Odysseus bow

This is the first I’ve heard that the Iliad and the Odyssey were created 1,000 years apart from one another. No mention of this gap was made was made the multiple times I had to read the two in high school and college. Do you happen to have a cite to support your claim?

I too am curious about this. I thought scholars generally put the writing of both these works as we now know them in the eighth or seventh century BCE. I know there have been debates about this, and different sources will move the composition of the Iliad and Odyssey forward or back some, but I’ve never heard or read anything suggesting a thousand year gap between creation of these two texts. Perhaps there was a typo, or I misread something?

Sorry. I’m not trying to stir things up, but the quoted words above just struck me pretty hard.
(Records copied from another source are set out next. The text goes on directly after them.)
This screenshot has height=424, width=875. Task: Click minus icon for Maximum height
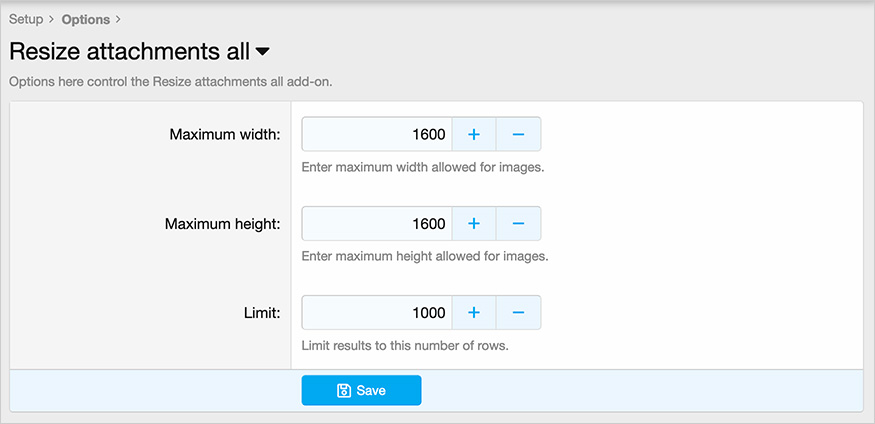518,224
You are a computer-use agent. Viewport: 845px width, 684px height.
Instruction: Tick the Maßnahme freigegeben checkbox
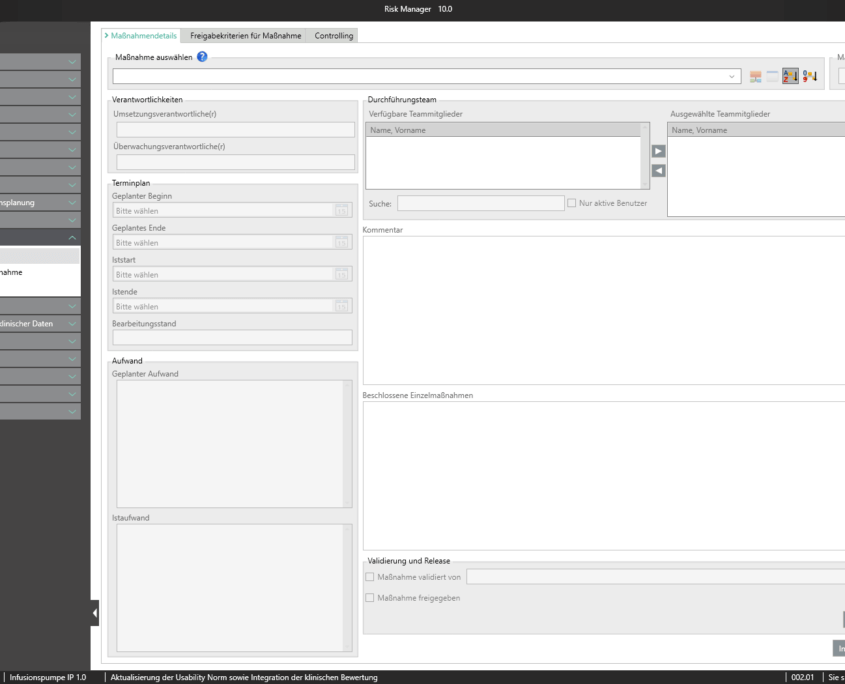point(370,598)
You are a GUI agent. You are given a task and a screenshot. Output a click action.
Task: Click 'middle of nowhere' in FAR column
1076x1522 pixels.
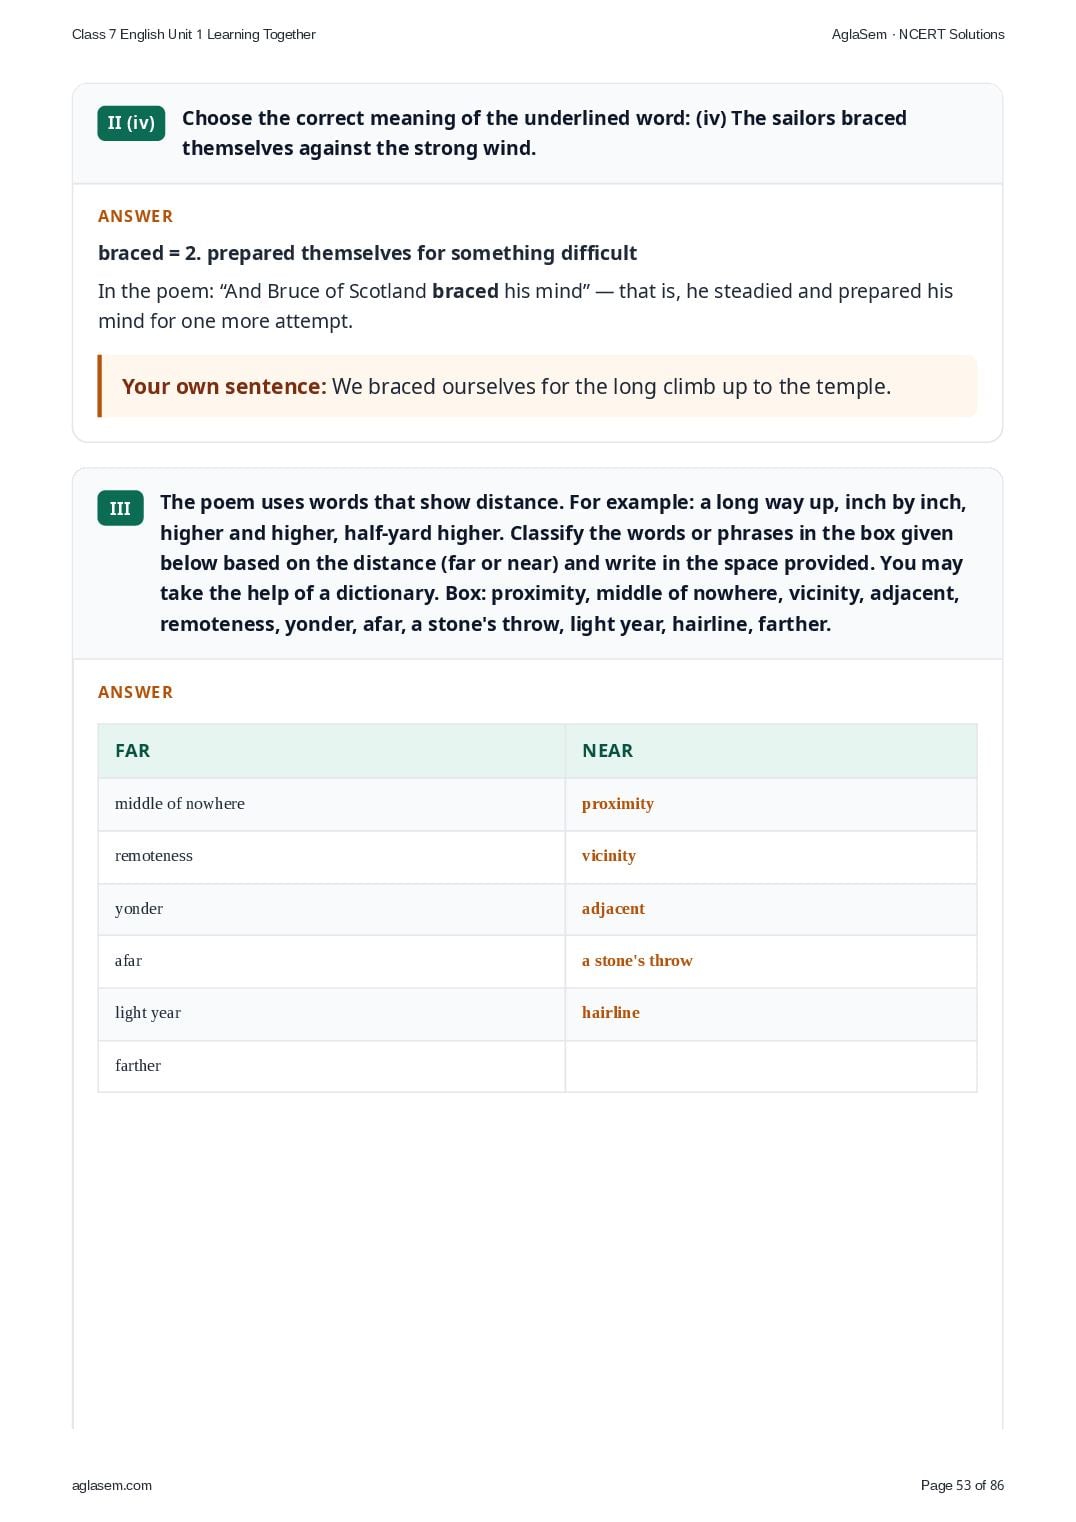[x=180, y=804]
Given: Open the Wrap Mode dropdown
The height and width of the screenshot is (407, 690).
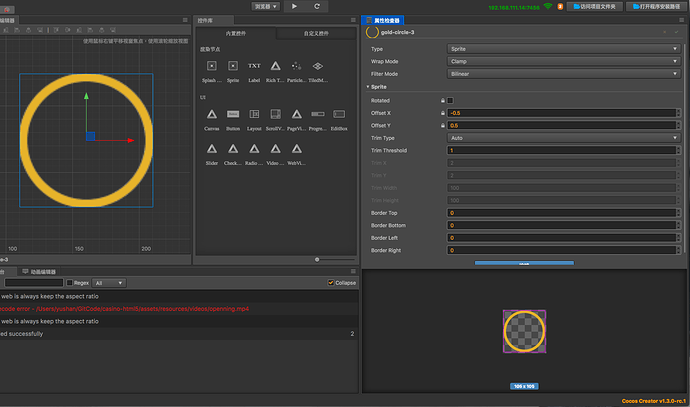Looking at the screenshot, I should click(564, 61).
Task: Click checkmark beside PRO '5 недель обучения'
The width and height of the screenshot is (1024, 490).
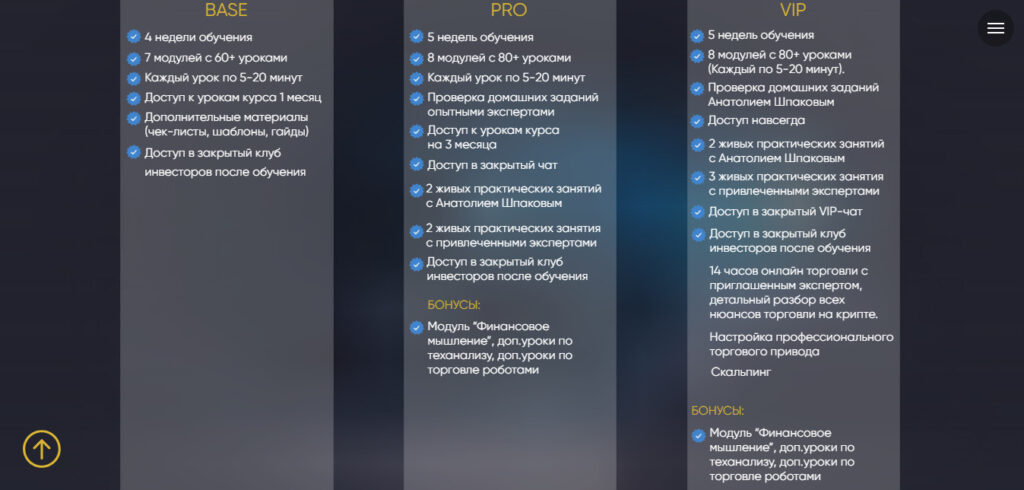Action: coord(417,37)
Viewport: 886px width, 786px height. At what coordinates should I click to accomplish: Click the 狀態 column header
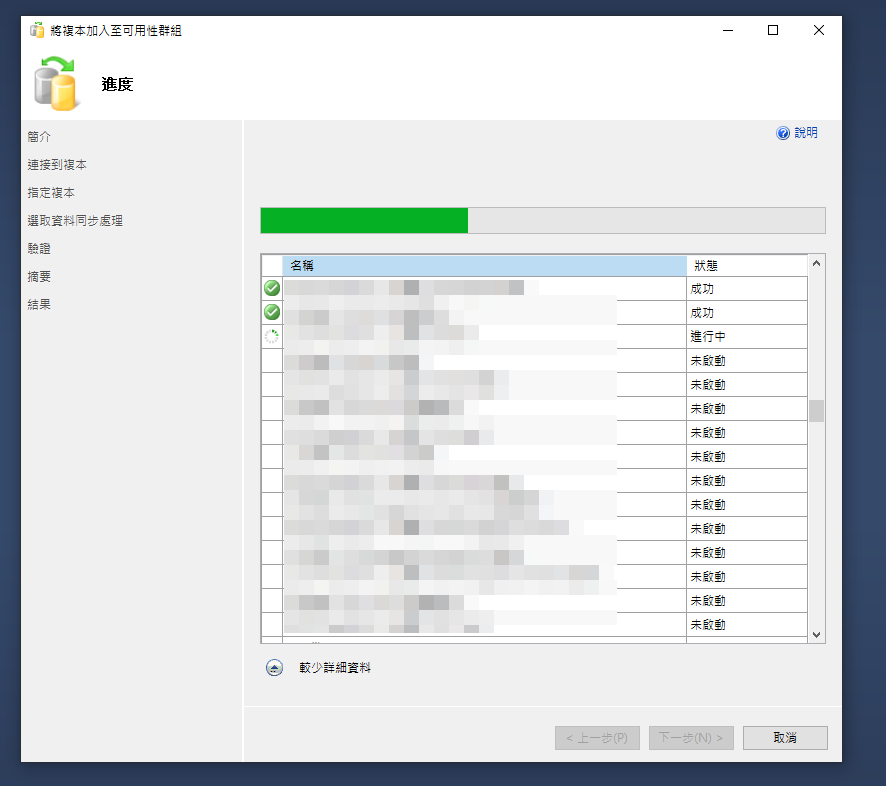coord(745,266)
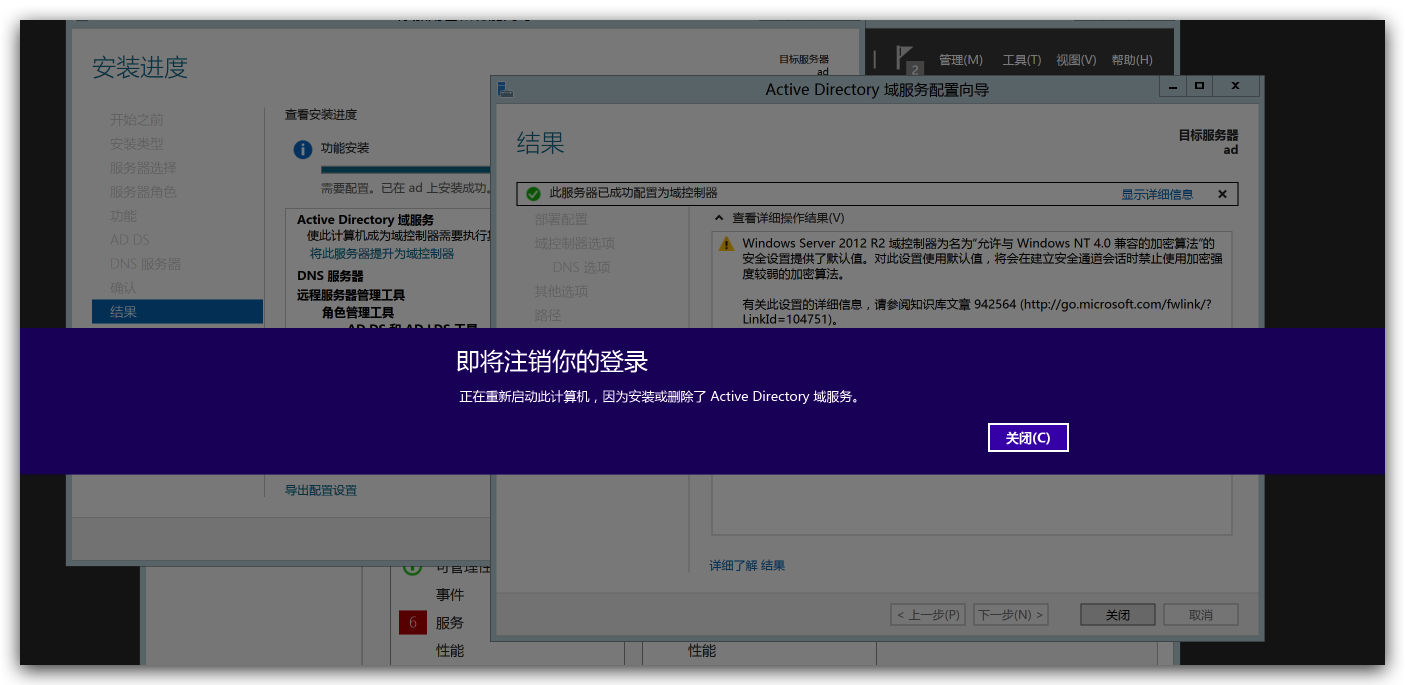
Task: Click the 关闭 button in the AD DS wizard
Action: (1117, 615)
Anyway, I agree with **Simplicio **and **Shodan **about Odysseus being big and strong with regard to his bow-stringing ability.

Have a good day.

Yeah, which he wouldn’t. From what I can tell, everyone would consider it a matter of course that the hero would not be bound to be faithful to his wife.

He was always my favorite grandson.

Another thought - Odysseus may not be the strongest hero of the Trojan war, and he may have made his reputation for his cunning, but the least powerful hero of the Trojan war is going to be mightier than an normal man, and godlike in comparison to the collection of leeches in human form that the suitors represent.

Recurve bows should certainly have been familiar to any archer, since there are numerous depictions of them in art from around that time. Here’s a painting from the 6th century BC of Herakles using one: http://www.theoi.com/Gallery/L3.6.html

For some reason, I always thought that the bow was “blessed” (or fashioned) by Athena, and no one could use it unless they had her favor. Odysseus was her favorite throughout the Odyssey.

But now I can’t find any evidence of such a theory.

Sorry, I made a mistake. It’s a hundred years (about) that the major opinion dates them, though it’s not absolutley sure.

With one notable exception: Hector, the Trojan enemy, is an affectionate husband, as well as a doting father, and he shows respect for women- even for Helen, whom he might (reasonably) blame for causing the whole bloody war.

Wouldn’t it be a lot more reasonable for him to blame Paris?

Seems like the extreme age of Odysseus’s dog would have been one of the more remarkable aspects of the story.